MethodOfLines.jl: time derivative as initial conditions

Hi, I am using MethodOfLines.jl for solving the beam vibration PDE.

I need to implement an initial condition that the initial velocity is zero, or Dt(u(t=0,x)) ~ 0.

I tried to put it into the bcs but failed.

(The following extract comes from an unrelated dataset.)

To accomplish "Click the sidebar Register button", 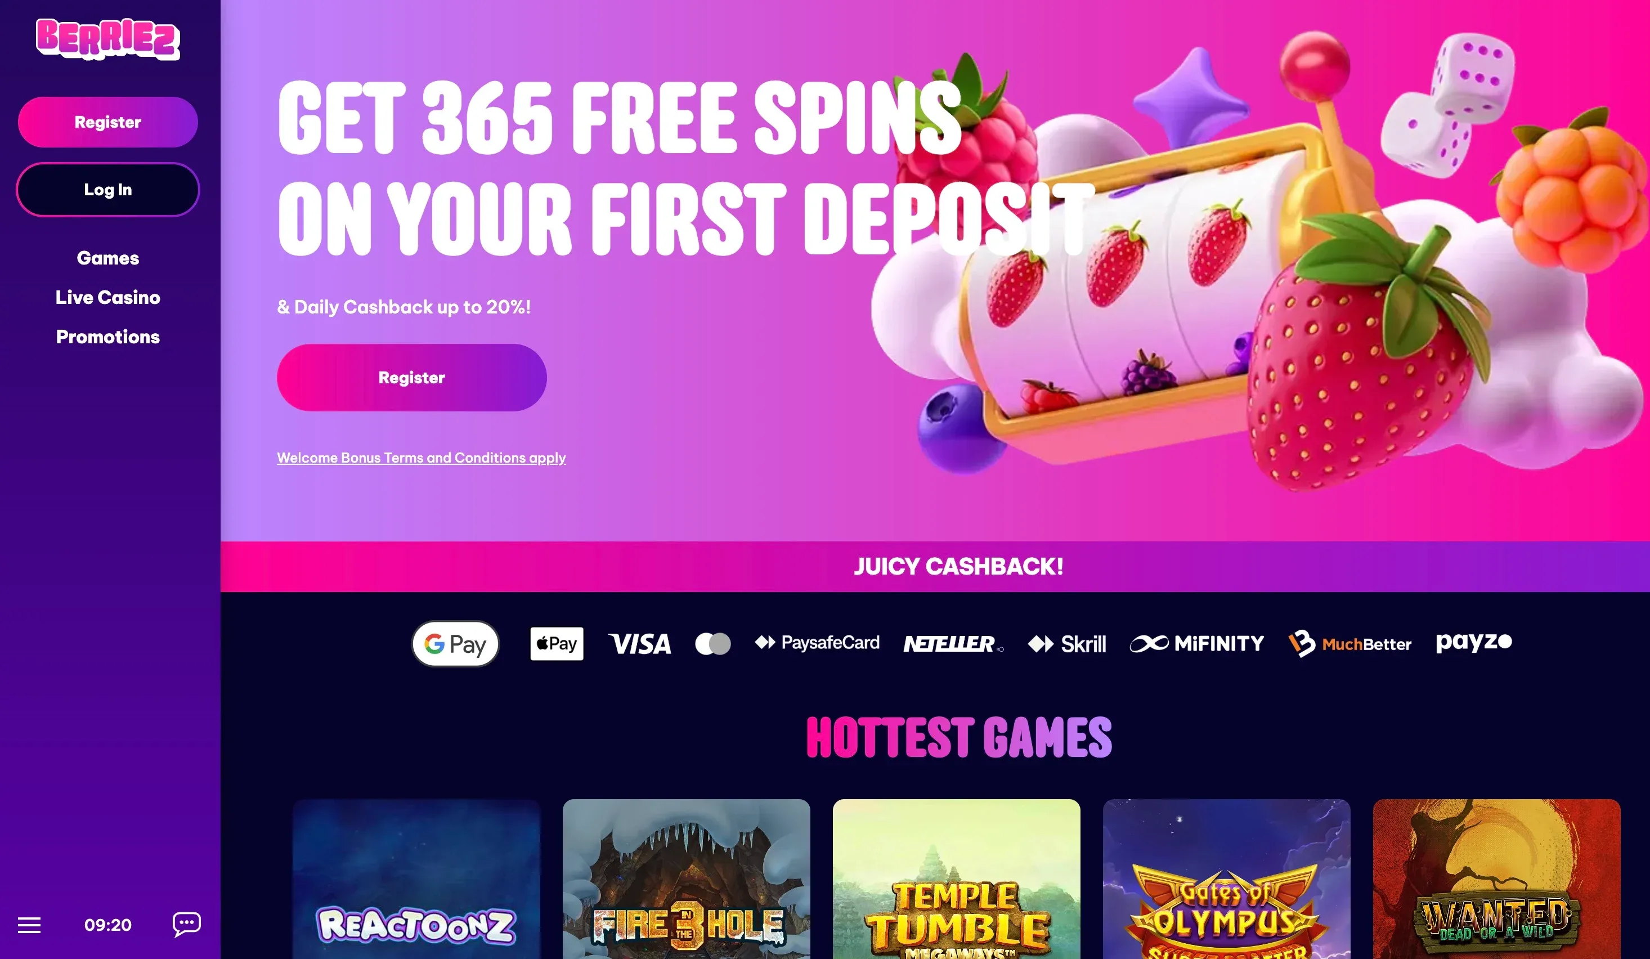I will pyautogui.click(x=108, y=122).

The problem is in the expression Dt(u(t,x)), I could not set t to be 0.

Thank you!


using OrdinaryDiffEq, ModelingToolkit, MethodOfLines, DomainSets
@parameters t x
@variables u(..)
Dt = Differential(t)
Dt2 = Differential(t)
Dx2 = Differential(x)^2
Dx4 = Differential(x)^4
L = 1;
eq  = Dt2(u(t, x)) ~ -Dx4(u(t, x)) + 1;
bcs = [#u(0, x) ~ 0.0, 
        Dt(u(0, x)) ~ 0.0,
        #u(t, 0) ~ 0.0, Dx2(u(t, 0)) ~ 0.0,
        #u(t, L) ~ 0.0, Dx2(u(t, L)) ~ 0.0,
        ];
domains = [t ∈ Interval(0.0, 1.0),
        x ∈ Interval(0.0, L)];
@named pdesys = PDESystem(eq, bcs, domains,[t, x],[u(t, x)]);
dx = 0.05; order = 2;
discretization = MOLFiniteDifference([x => dx],t);
prob = discretize(pdesys, discretization);

ERROR: AssertionError: Boundary condition Differential(t)(u(0, x)) ~ 0.0 is not on a boundary of the domain, or is not a valid boundary condition

There are two points here.

First, MethodOfLines kind of applies a smart set of heuristics to support as many initial/boundary conditions are possible, see MethodOfLines.jl: Automated Finite Difference for Physics-Informed Learning · MethodOfLines.jl
In particular, one of the currently known limitation is this:

  • That initial conditions are of the form u(...) ~ ..., and don’t reference the initial time derivative.

To solve the PDE anyway, you could translate into the common form:
Firstly, your PDE equation is \partial_t u = \partial_x^4 u +1 and the initial condition \partial_t u = 0 at t=0 which implies \partial_x^4 u = -1 at t = 0.
Then, if we denote u_0(x) = u(0,x) we get \partial_x^4 u_0 = -1 which is satisfied exactly if u_0 = c_3 x^3 + c_2 x^2 + c_1 x^1 + c_0.

With the four boundary conditions (which are commented in your code) you could determine the four unknowns c_3, ..., c_0 and obtain the initial data u = u_0 at t=0.


As a side note: If the initial velocity is zero and the boundary conditions are satisfied, then the solution of the PDE will be constant…

1 Like

Ah, I think you want to solve this PDE (i.e. second-order time derivative in the PDE, not first order)

eq  = Dt(Dt(u(t, x))) ~ -Dx4(u(t, x)) + 1;
bcs = [u(0, x) ~ 0.0, 
        Dt(u(0, x)) ~ 0.0,
        u(t, 0) ~ 0.0, Dx2(u(t, 0)) ~ 0.0,
        u(t, L) ~ 0.0, Dx2(u(t, L)) ~ 0.0,
        ];

That should work since Dt(u(0,x)) is then part of the initial data.

Thank you! That was a mistake. It should be 2nd derivative of time
I applied the changes but still got the same error.

That makes sense to me! Thank you so much.